In my example, I'm doing a poor man's summary of a block of text by identifying and grabbing the top "most significant" sentences in the document. It's a different goal, but many of the basic ideas translate over to what you're trying to do.

For a basic text search, you need to build an index that returns the most relevant items based on a given search phrase. Once you've built that index, searching it is simple.

For each segment of searchable text:

  1. Tokenize all the input blocks of text.
  2. Filter out stop words that have low value. You can do this with a library or for simple demo purposes you can just use a simple regex or blacklist.
  3. Use a word stemmer to identify the root word for each token in the text block.
  4. In your database, store an association between the word stem, the document being searched and a weighting for how many times that word stem appears in the text.
  5. In your search method, follow the same process (tokenize, filter, stem) processing the search phrase and then return the documents found in your index for those stem words in the search phrase sorted by weight descending.

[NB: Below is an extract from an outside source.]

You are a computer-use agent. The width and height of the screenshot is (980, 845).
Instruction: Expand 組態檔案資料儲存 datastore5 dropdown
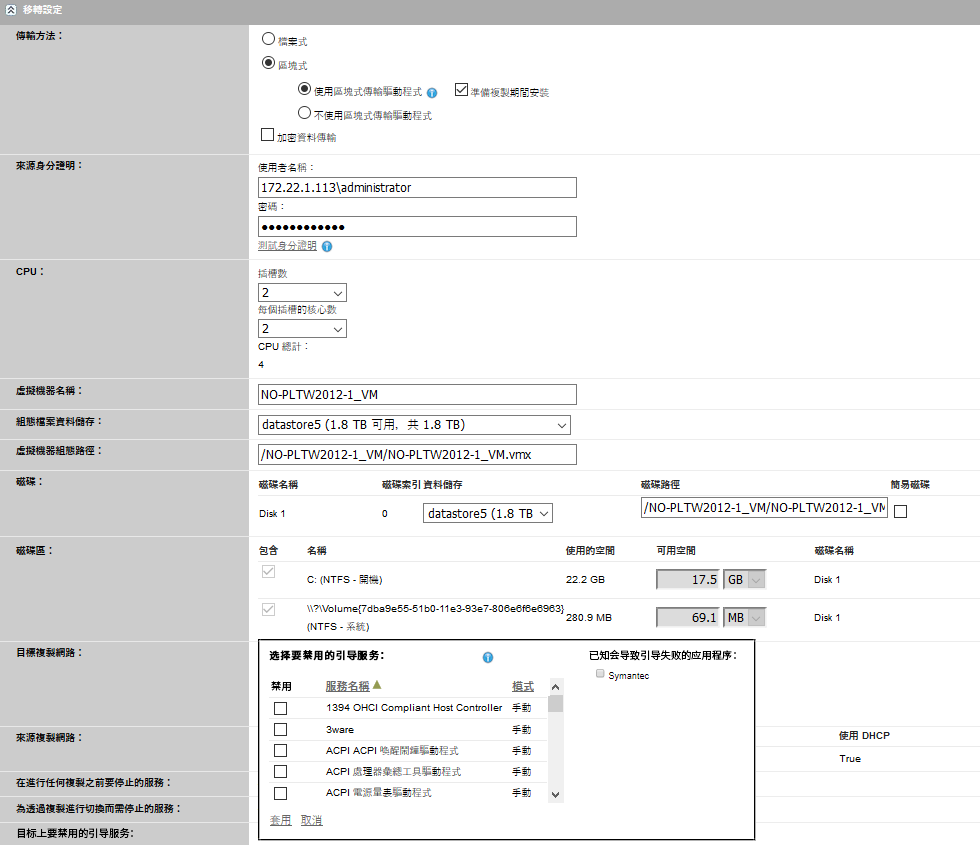pyautogui.click(x=414, y=425)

In the database, a row in the search index might look something like this:

stem_word_id, document_id, weight

If you had a table full of those associations, you'd just need to index that table across all 3 columns with a weight descending direction. For best results, consider using a database that leverages in-memory mapping (ex. MongoDB) for this index (similar to keeping this index in cache).

I hope that helps draw a rough picture of the process.

That being said, there are many more nuances to full text search. This is a very very simplistic, mostly naïve approach and without an appropriate data backend it would not scale very much for you (your spot on about storing these in memory being a long term losing strategy). If you're considering this for a production system, I would recommend using a database with full text search or something like Apache Lucene which there are Ruby-based adapters for.